JP2015177291A - gate bias circuit - Google Patents

Abstract

PROBLEM TO BE SOLVED: To provide a gate bias circuit capable of suppressing increases in a gate voltage and a drain current caused by a gate current flowing from a source of an FET amplifier to a gate when a large signal whose power is large is inputted.SOLUTION: The gate bias circuit includes: a main line 101 for connecting between an input terminal 1 and an output terminal 2 connected to a gate of an amplifier; a bias line 6 of which one end is connected to the main line between the input terminal and the output terminal and the other end is connected to a gate bias terminal 3; an open stub 5 connected to the bias line; and a radio wave absorber 7 attached in contact with the bias line so as to surround the bias line between an intersection of the main line and a bias line and the open stub.

Description

  The present invention relates to a gate bias circuit that is connected to a gate of a field effect transistor (FET) amplifier and inputs a bias voltage.

The gate bias circuit connected to the FET amplifier of the microwave semiconductor device has a main line connecting the input terminal and the output terminal and the gate bias circuit at a frequency that is an odd multiple of ½ of the operating frequency (f ₀ ). Total reflection occurs at the intersection. As a result, the FET amplifier connected to the output terminal may be unstable due to oscillation, and the FET amplifier may fail.

For this reason, in a conventional gate bias circuit for a microwave semiconductor device, a resistor is mounted between a line having a wavelength of λ / 4 with respect to a use frequency (f ₀ ) in the gate bias circuit and the above-described intersection, whereby Unstable operation due to oscillation was suppressed (see, for example, Patent Document 1 and Patent Document 2).

JP 2003-198267 A Japanese Patent Laid-Open No. 11-205044

  However, when a resistor is connected between the λ / 4 wavelength line and the intersection point, when a large signal having a large power is input to the FET amplifier, a gate current flows from the source to the gate of the FET amplifier.
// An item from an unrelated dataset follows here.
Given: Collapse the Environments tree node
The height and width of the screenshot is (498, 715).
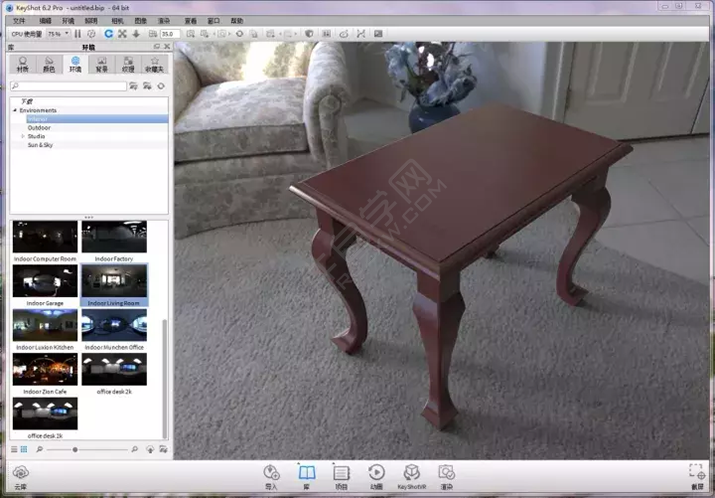Looking at the screenshot, I should [15, 110].
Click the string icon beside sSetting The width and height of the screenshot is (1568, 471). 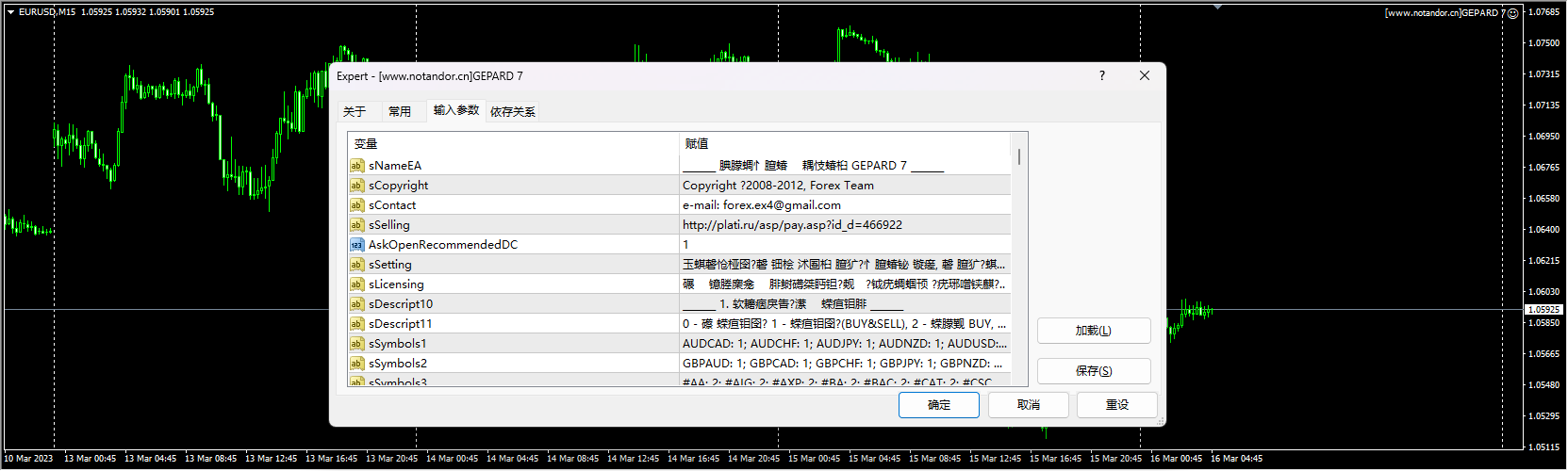(356, 265)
Due to this gate current, the gate bias voltage applied to the gate bias terminal rises due to the resistance, the drain voltage rises due to the rise of the amplifier gate voltage, and the FET amplifier causes thermal runaway or oscillates. There was a problem of failure. In particular, a microwave semiconductor device used in a radar device may input a large signal in order to increase the output of an FET amplifier, and it has been desired to solve the problem.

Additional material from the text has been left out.